Aim of the task: With the pictures left out, restate every entry word for word.

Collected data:
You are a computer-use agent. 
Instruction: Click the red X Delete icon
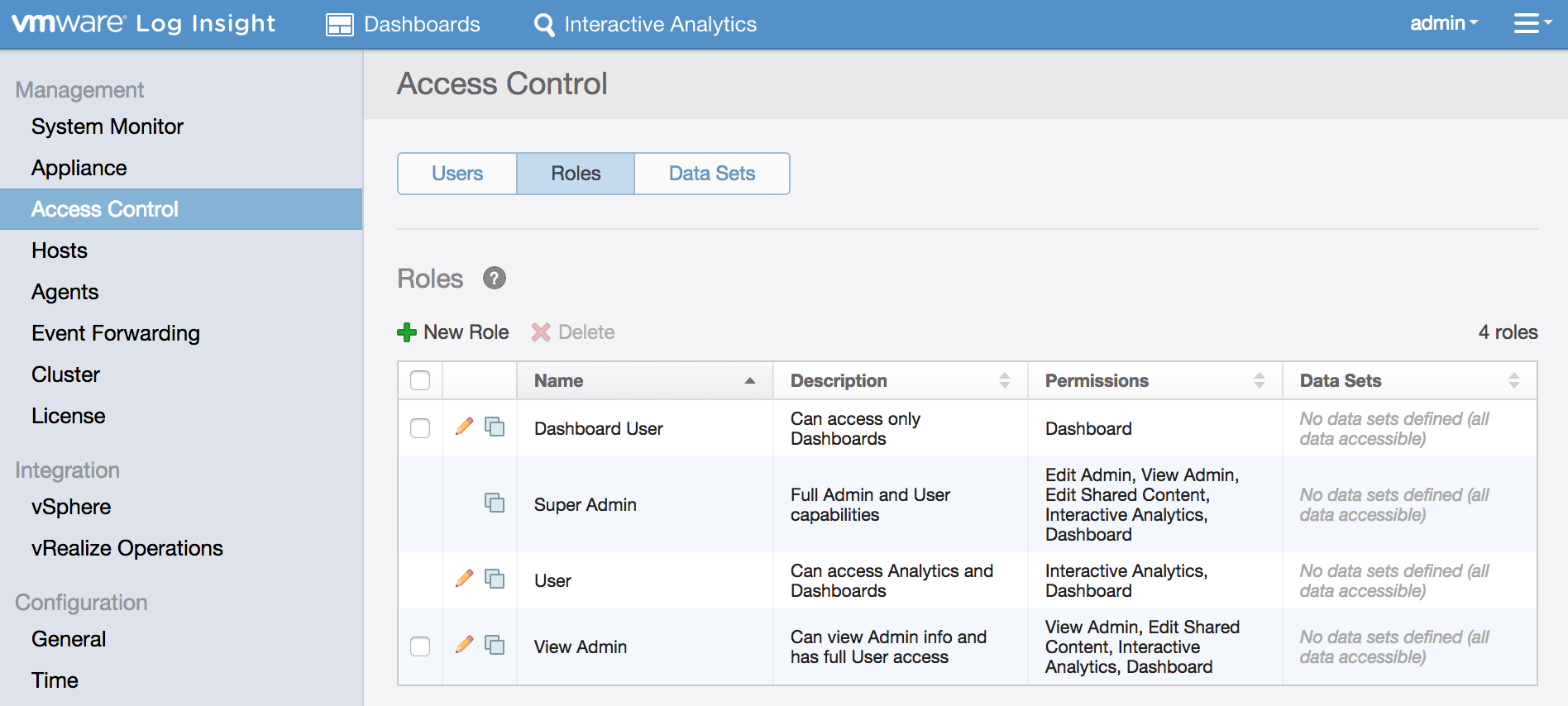pyautogui.click(x=541, y=332)
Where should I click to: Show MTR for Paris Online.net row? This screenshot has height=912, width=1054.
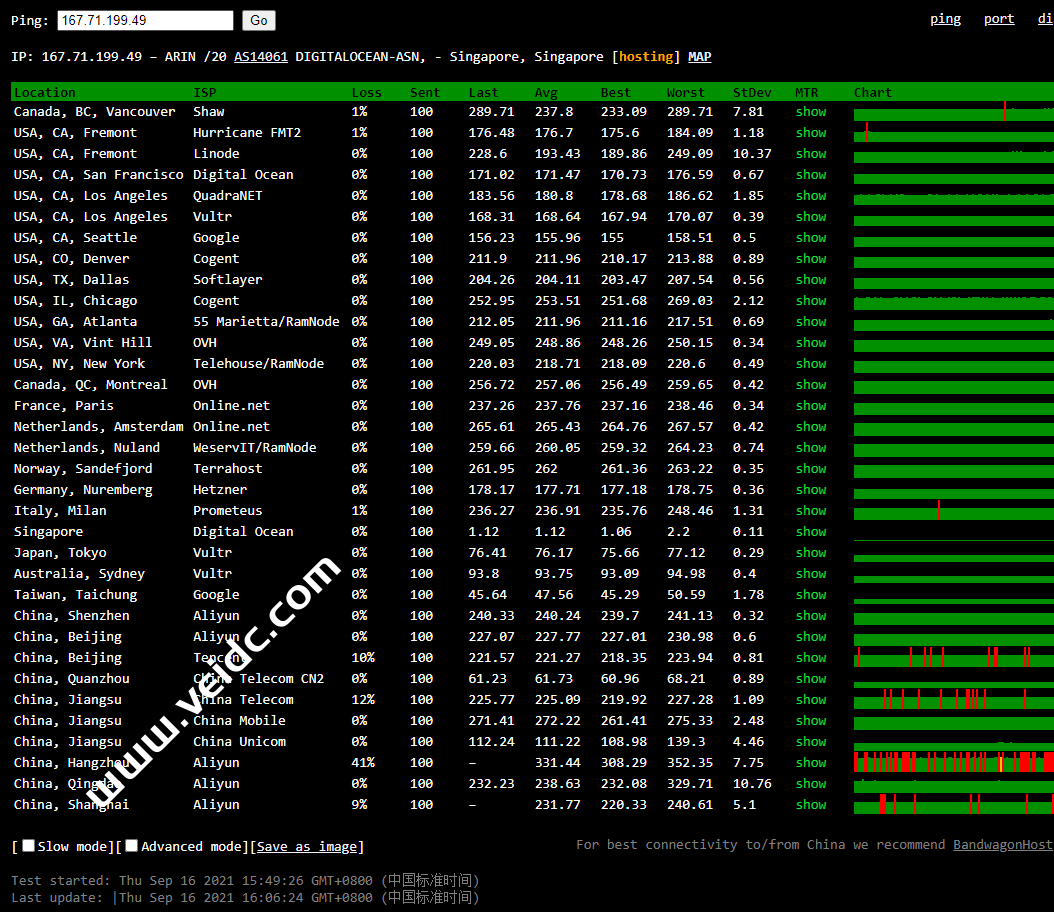(x=811, y=406)
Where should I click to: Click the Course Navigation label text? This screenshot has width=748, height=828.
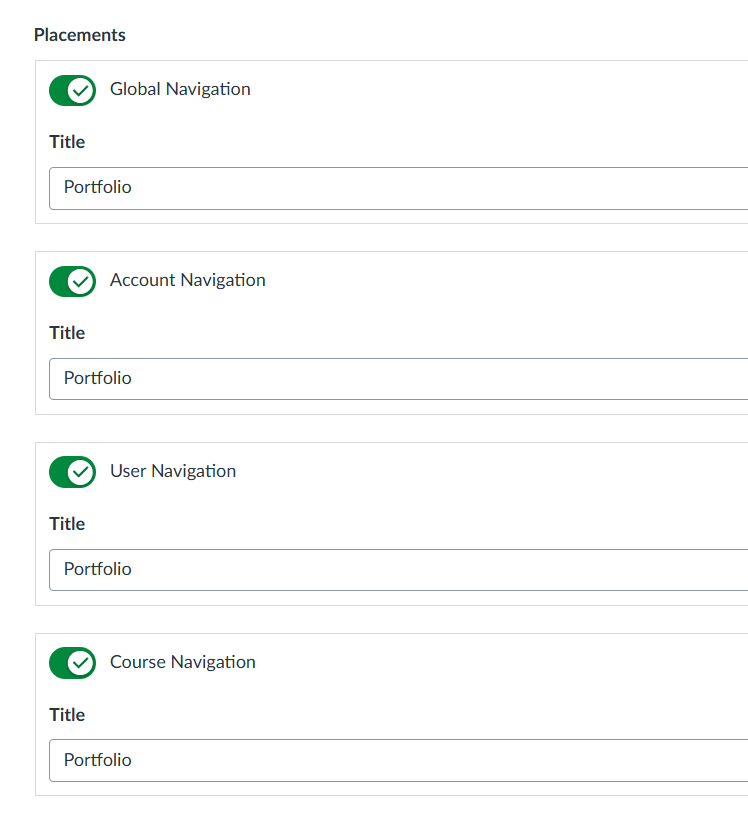pos(183,662)
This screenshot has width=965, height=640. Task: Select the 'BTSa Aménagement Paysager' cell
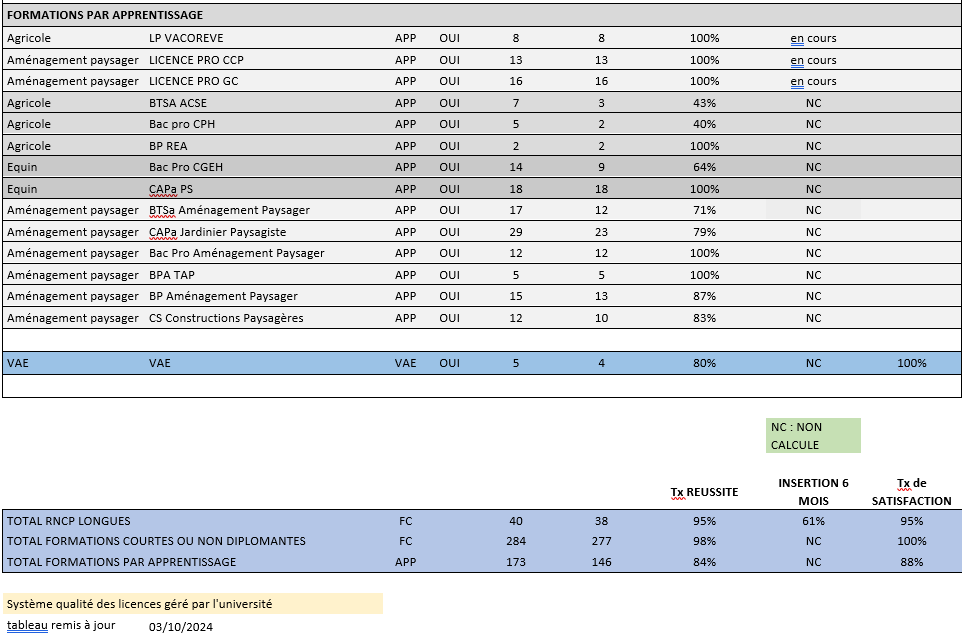tap(229, 210)
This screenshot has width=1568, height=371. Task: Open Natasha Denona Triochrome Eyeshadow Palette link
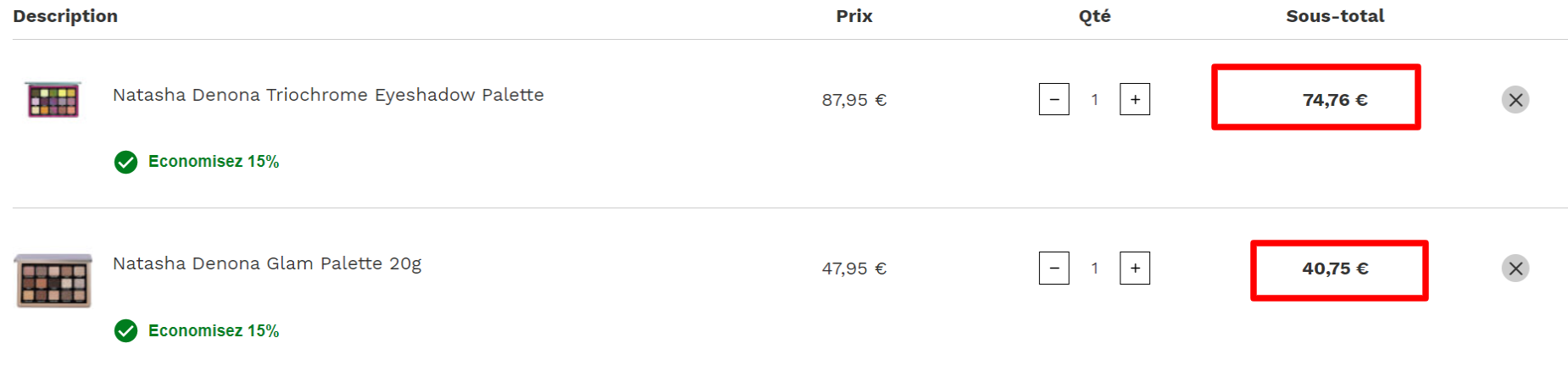click(x=328, y=95)
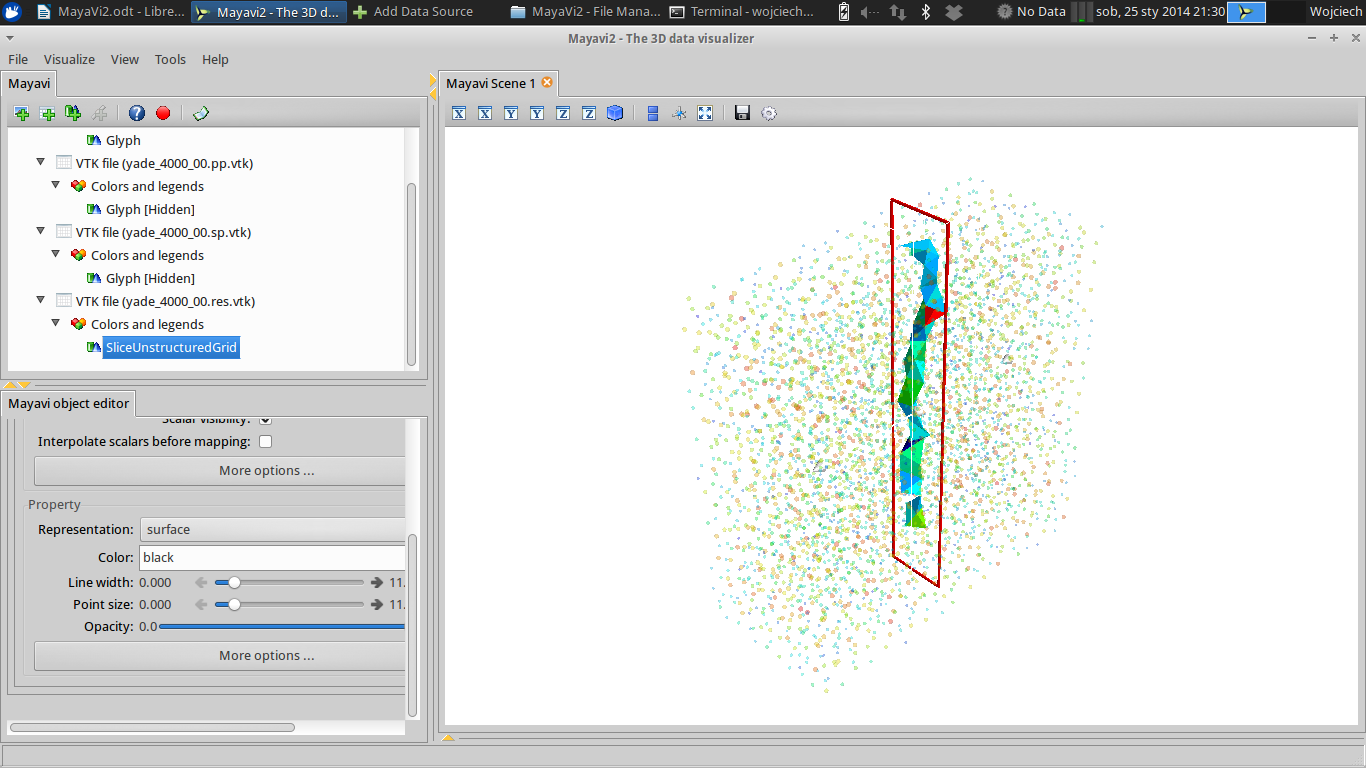Add a new data source with the green plus icon
The width and height of the screenshot is (1366, 768).
pyautogui.click(x=47, y=113)

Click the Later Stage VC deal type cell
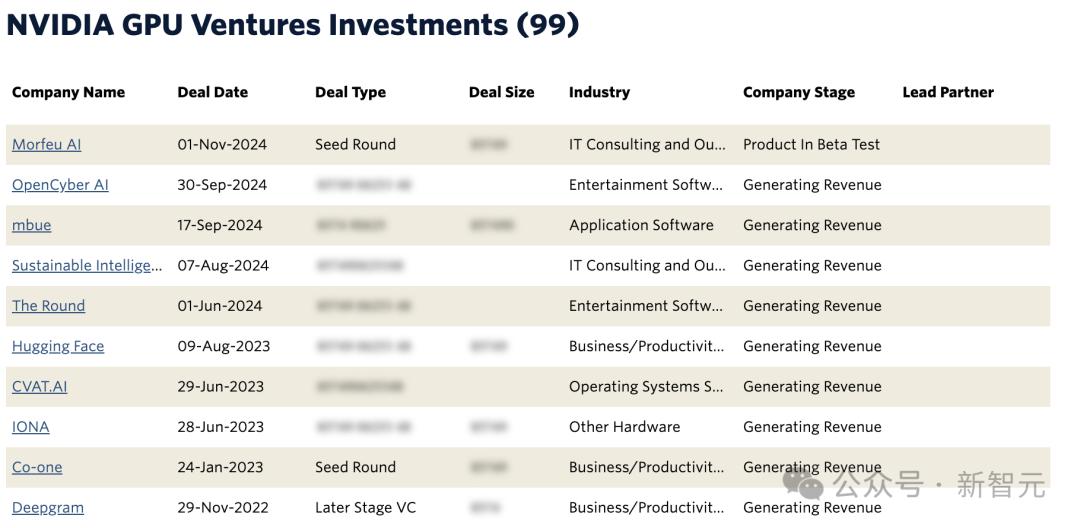pos(365,507)
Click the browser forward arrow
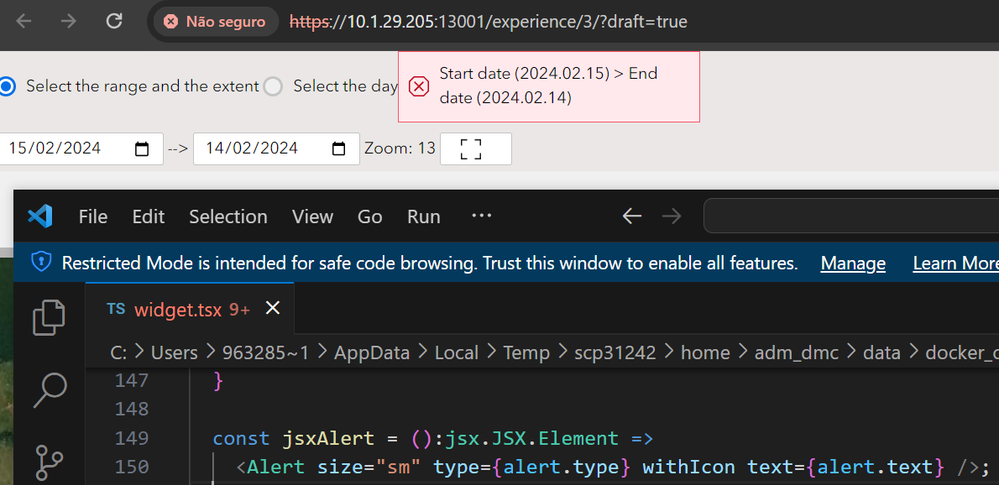Viewport: 999px width, 485px height. click(x=69, y=21)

Your solution:
You are a computer-use agent. 
Instruction: Click the red X Delete icon
pyautogui.click(x=541, y=332)
Where should I click to: Show MTR for Paris Online.net row? This screenshot has height=912, width=1054.
(x=811, y=406)
Where should I click to: Click the Course Navigation label text? This screenshot has width=748, height=828.
pos(183,662)
This screenshot has width=965, height=640. Task: Select the 'BTSa Aménagement Paysager' cell
tap(229, 210)
This screenshot has width=1568, height=371. Task: Open Natasha Denona Triochrome Eyeshadow Palette link
click(x=328, y=95)
Add a new data source with the green plus icon
The width and height of the screenshot is (1366, 768).
pyautogui.click(x=47, y=113)

Click the Later Stage VC deal type cell
pos(365,507)
Click the browser forward arrow
Viewport: 999px width, 485px height. click(x=69, y=21)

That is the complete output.